Samstag, 15. Oktober 2011

Weide - eine schon etwas ältere Poesie-Miniatur

Er schlief und schlief unter der Weide und erwachte erst am Abend. Dann erwachte auch die Weide, und die Sonne starb einen kleinen karminroten Tot am Horizont.
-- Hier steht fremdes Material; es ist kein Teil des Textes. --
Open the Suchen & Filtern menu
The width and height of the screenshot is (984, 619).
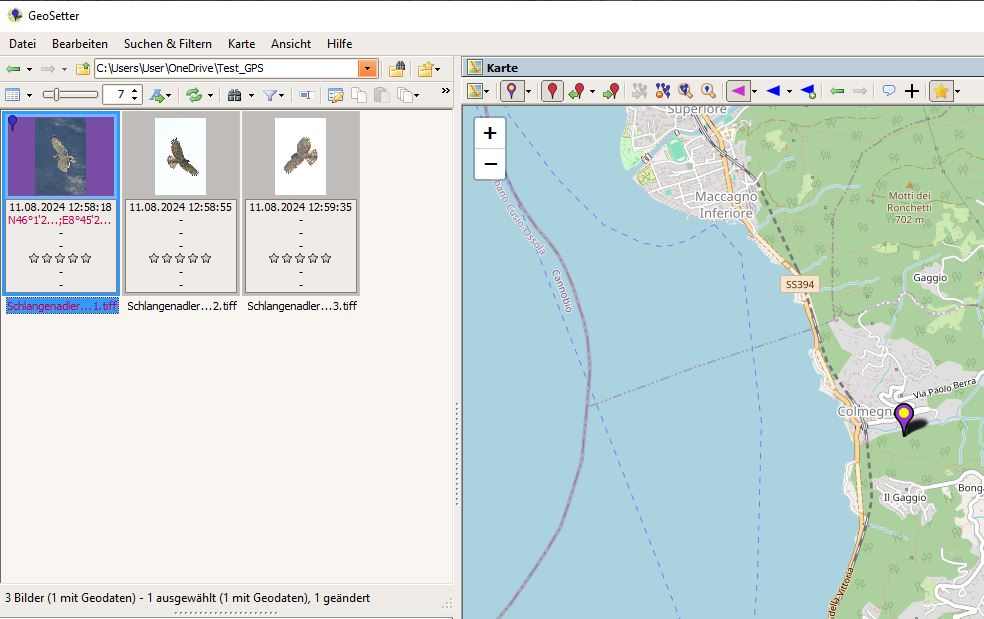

- Weide - sagte er - Wir waren zusammen. Einst war da: Wir gehen schlafen... Wir gehen tanzen... Wir machen ein Kind... Wir essen unser Brot und trinken unseren Wein... Es war unser Gefühl, es war unsere Musik, unser Bett unsere Nächte und unser Leben.
- Wo ist sie jetzt? - fragte die Weide
- Sie ist verschwunden. Zuerst aber vergaß sie das Wort "unser" und alles ist "meins" geworden. Es wurde: "mein Haus", "mein Geld", "mein Leben" und "mein Gefühl", "meine Erinnerung...". Es wurde alles nur noch ihres, nicht mehr unsers, und sie ist verschwunden.
- Dann bist du verschwunden - sagte die Weide
- Ich? Verschwunden?
- Ja, so wie es aussieht. - sagte die Weide

Er seufzte nur leicht und bemerkte wieder wie das Gewicht der feuchten Erde auf seine Brust drückte.

"Es wird wieder Nacht", dachte er "wie schade."